Stored records
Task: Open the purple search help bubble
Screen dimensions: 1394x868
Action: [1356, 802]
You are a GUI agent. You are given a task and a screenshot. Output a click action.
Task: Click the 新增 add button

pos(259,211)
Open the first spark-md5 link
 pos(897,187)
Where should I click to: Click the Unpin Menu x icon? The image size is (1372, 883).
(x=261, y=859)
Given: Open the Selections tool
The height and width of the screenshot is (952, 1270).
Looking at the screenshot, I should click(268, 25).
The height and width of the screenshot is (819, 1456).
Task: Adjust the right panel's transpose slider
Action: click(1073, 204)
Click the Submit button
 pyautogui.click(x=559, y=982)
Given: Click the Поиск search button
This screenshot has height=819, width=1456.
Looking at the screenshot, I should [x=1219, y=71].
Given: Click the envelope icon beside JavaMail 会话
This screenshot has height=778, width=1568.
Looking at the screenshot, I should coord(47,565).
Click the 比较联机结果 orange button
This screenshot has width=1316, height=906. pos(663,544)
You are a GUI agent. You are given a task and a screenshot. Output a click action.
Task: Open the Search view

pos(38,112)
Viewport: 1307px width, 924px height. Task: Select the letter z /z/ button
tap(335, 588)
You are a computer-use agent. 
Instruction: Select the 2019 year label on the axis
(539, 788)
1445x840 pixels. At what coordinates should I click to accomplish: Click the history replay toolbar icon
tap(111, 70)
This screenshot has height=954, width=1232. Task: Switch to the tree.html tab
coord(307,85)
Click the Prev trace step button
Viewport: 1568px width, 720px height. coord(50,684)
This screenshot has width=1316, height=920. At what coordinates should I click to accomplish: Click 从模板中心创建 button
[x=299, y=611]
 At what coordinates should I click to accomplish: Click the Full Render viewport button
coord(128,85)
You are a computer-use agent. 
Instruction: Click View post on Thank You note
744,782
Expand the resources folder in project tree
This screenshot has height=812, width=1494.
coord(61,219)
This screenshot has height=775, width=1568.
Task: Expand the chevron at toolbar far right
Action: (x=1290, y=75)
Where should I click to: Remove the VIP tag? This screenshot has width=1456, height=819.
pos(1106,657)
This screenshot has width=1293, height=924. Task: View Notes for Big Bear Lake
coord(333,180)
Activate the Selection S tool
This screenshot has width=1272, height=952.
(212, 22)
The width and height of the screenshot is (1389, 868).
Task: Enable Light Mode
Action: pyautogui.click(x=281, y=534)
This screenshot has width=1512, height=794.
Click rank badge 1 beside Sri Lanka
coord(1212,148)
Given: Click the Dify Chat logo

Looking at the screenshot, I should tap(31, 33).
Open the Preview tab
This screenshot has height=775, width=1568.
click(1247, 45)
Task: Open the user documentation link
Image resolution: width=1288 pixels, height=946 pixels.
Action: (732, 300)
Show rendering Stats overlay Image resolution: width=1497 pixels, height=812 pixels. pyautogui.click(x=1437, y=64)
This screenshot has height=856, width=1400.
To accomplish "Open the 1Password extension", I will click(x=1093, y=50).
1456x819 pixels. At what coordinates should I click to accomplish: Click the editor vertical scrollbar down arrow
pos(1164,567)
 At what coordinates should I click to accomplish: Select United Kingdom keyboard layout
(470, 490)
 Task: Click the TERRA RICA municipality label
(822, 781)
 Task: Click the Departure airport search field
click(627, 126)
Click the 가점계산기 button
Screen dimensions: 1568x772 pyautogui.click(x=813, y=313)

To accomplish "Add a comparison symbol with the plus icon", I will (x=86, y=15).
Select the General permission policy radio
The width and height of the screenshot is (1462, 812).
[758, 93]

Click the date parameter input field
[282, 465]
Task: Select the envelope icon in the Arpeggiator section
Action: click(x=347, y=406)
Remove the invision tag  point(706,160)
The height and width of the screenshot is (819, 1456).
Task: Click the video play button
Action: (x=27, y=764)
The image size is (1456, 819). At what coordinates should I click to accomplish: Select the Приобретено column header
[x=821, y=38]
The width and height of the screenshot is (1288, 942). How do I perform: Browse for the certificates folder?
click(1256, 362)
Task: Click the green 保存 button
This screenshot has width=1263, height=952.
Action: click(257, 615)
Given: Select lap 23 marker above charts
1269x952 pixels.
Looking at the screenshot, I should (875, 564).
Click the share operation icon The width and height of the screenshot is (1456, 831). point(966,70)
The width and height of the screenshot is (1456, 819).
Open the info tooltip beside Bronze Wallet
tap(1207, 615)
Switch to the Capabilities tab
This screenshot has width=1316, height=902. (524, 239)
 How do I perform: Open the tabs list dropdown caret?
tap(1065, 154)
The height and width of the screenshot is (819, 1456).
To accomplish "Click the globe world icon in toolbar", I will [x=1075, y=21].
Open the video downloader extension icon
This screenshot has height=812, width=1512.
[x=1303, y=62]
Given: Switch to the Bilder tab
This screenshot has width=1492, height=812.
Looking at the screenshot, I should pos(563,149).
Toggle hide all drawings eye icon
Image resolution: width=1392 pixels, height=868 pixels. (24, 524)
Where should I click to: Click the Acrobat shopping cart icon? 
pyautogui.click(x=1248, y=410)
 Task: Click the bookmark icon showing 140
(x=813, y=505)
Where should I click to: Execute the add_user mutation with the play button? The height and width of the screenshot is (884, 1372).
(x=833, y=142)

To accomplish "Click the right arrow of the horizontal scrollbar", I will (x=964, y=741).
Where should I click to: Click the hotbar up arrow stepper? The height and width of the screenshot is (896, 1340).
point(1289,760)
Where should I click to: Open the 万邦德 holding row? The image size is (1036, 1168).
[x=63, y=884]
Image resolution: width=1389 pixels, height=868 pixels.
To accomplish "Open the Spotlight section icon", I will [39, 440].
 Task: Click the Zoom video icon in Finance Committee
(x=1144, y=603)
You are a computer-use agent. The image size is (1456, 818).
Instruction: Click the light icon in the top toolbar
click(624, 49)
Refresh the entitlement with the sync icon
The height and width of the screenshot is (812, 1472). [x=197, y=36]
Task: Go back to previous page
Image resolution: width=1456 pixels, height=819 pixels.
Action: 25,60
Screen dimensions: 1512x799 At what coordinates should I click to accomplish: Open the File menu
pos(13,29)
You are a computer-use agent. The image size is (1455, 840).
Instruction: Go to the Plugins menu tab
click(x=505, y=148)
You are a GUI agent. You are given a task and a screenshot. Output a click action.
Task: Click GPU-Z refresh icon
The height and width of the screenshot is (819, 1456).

— Instructions to follow —
What this exercise asks for is the data above, retyped exactly.

— Solution below —
Task: Open the purple search help bubble
Screen dimensions: 1394x868
Action: [1356, 802]
You are a GUI agent. You are given a task and a screenshot. Output a click action.
Task: Click the 新增 add button

pos(259,211)
Open the first spark-md5 link
 pos(897,187)
Where should I click to: Click the Unpin Menu x icon? The image size is (1372, 883).
(x=261, y=859)
Given: Open the Selections tool
The height and width of the screenshot is (952, 1270).
Looking at the screenshot, I should click(268, 25).
The height and width of the screenshot is (819, 1456).
Task: Adjust the right panel's transpose slider
Action: click(1073, 204)
Click the Submit button
 pyautogui.click(x=559, y=982)
Given: Click the Поиск search button
This screenshot has height=819, width=1456.
Looking at the screenshot, I should [x=1219, y=71].
Given: Click the envelope icon beside JavaMail 会话
This screenshot has height=778, width=1568.
Looking at the screenshot, I should coord(47,565).
Click the 比较联机结果 orange button
This screenshot has width=1316, height=906. pos(663,544)
You are a GUI agent. You are given a task and a screenshot. Output a click action.
Task: Open the Search view

pos(38,112)
Viewport: 1307px width, 924px height. Task: Select the letter z /z/ button
tap(335, 588)
You are a computer-use agent. 
Instruction: Select the 2019 year label on the axis
(539, 788)
1445x840 pixels. At what coordinates should I click to accomplish: Click the history replay toolbar icon
tap(111, 70)
This screenshot has height=954, width=1232. Task: Switch to the tree.html tab
coord(307,85)
Click the Prev trace step button
Viewport: 1568px width, 720px height. coord(50,684)
This screenshot has width=1316, height=920. At what coordinates should I click to accomplish: Click 从模板中心创建 button
[x=299, y=611]
 At what coordinates should I click to accomplish: Click the Full Render viewport button
coord(128,85)
You are a computer-use agent. 
Instruction: Click View post on Thank You note
744,782
Expand the resources folder in project tree
This screenshot has height=812, width=1494.
coord(61,219)
This screenshot has height=775, width=1568.
Task: Expand the chevron at toolbar far right
Action: (x=1290, y=75)
Where should I click to: Remove the VIP tag? This screenshot has width=1456, height=819.
pos(1106,657)
This screenshot has width=1293, height=924. Task: View Notes for Big Bear Lake
coord(333,180)
Activate the Selection S tool
This screenshot has width=1272, height=952.
(212, 22)
The width and height of the screenshot is (1389, 868).
Task: Enable Light Mode
Action: pyautogui.click(x=281, y=534)
This screenshot has width=1512, height=794.
Click rank badge 1 beside Sri Lanka
coord(1212,148)
Given: Click the Dify Chat logo

Looking at the screenshot, I should tap(31, 33).
Open the Preview tab
This screenshot has height=775, width=1568.
click(1247, 45)
Task: Open the user documentation link
Image resolution: width=1288 pixels, height=946 pixels.
Action: (732, 300)
Show rendering Stats overlay Image resolution: width=1497 pixels, height=812 pixels. pyautogui.click(x=1437, y=64)
This screenshot has height=856, width=1400.
To accomplish "Open the 1Password extension", I will click(x=1093, y=50).
1456x819 pixels. At what coordinates should I click to accomplish: Click the editor vertical scrollbar down arrow
pos(1164,567)
 At what coordinates should I click to accomplish: Select United Kingdom keyboard layout
(470, 490)
 Task: Click the TERRA RICA municipality label
(822, 781)
 Task: Click the Departure airport search field
click(627, 126)
Click the 가점계산기 button
Screen dimensions: 1568x772 pyautogui.click(x=813, y=313)

To accomplish "Add a comparison symbol with the plus icon", I will (x=86, y=15).
Select the General permission policy radio
The width and height of the screenshot is (1462, 812).
[758, 93]

Click the date parameter input field
[282, 465]
Task: Select the envelope icon in the Arpeggiator section
Action: click(x=347, y=406)
Remove the invision tag  point(706,160)
The height and width of the screenshot is (819, 1456).
Task: Click the video play button
Action: (x=27, y=764)
The image size is (1456, 819). At what coordinates should I click to accomplish: Select the Приобретено column header
[x=821, y=38]
The width and height of the screenshot is (1288, 942). How do I perform: Browse for the certificates folder?
click(1256, 362)
Task: Click the green 保存 button
This screenshot has width=1263, height=952.
Action: click(257, 615)
Given: Select lap 23 marker above charts
1269x952 pixels.
Looking at the screenshot, I should (875, 564).
Click the share operation icon The width and height of the screenshot is (1456, 831). point(966,70)
The width and height of the screenshot is (1456, 819).
Open the info tooltip beside Bronze Wallet
tap(1207, 615)
Switch to the Capabilities tab
This screenshot has width=1316, height=902. (524, 239)
 How do I perform: Open the tabs list dropdown caret?
tap(1065, 154)
The height and width of the screenshot is (819, 1456).
To accomplish "Click the globe world icon in toolbar", I will [x=1075, y=21].
Open the video downloader extension icon
This screenshot has height=812, width=1512.
[x=1303, y=62]
Given: Switch to the Bilder tab
This screenshot has width=1492, height=812.
Looking at the screenshot, I should pos(563,149).
Toggle hide all drawings eye icon
Image resolution: width=1392 pixels, height=868 pixels. (24, 524)
Where should I click to: Click the Acrobat shopping cart icon? 
pyautogui.click(x=1248, y=410)
 Task: Click the bookmark icon showing 140
(x=813, y=505)
Where should I click to: Execute the add_user mutation with the play button? The height and width of the screenshot is (884, 1372).
(x=833, y=142)

To accomplish "Click the right arrow of the horizontal scrollbar", I will (x=964, y=741).
Where should I click to: Click the hotbar up arrow stepper? The height and width of the screenshot is (896, 1340).
point(1289,760)
Where should I click to: Open the 万邦德 holding row? The image size is (1036, 1168).
[x=63, y=884]
Image resolution: width=1389 pixels, height=868 pixels.
To accomplish "Open the Spotlight section icon", I will [39, 440].
 Task: Click the Zoom video icon in Finance Committee
(x=1144, y=603)
You are a computer-use agent. The image size is (1456, 818).
Instruction: Click the light icon in the top toolbar
click(624, 49)
Refresh the entitlement with the sync icon
The height and width of the screenshot is (812, 1472). [x=197, y=36]
Task: Go back to previous page
Image resolution: width=1456 pixels, height=819 pixels.
Action: 25,60
Screen dimensions: 1512x799 At what coordinates should I click to accomplish: Open the File menu
pos(13,29)
You are a computer-use agent. The image size is (1455, 840).
Instruction: Go to the Plugins menu tab
click(x=505, y=148)
You are a GUI agent. You are given a task and a screenshot. Output a click action.
Task: Click GPU-Z refresh icon
The height and width of the screenshot is (819, 1456).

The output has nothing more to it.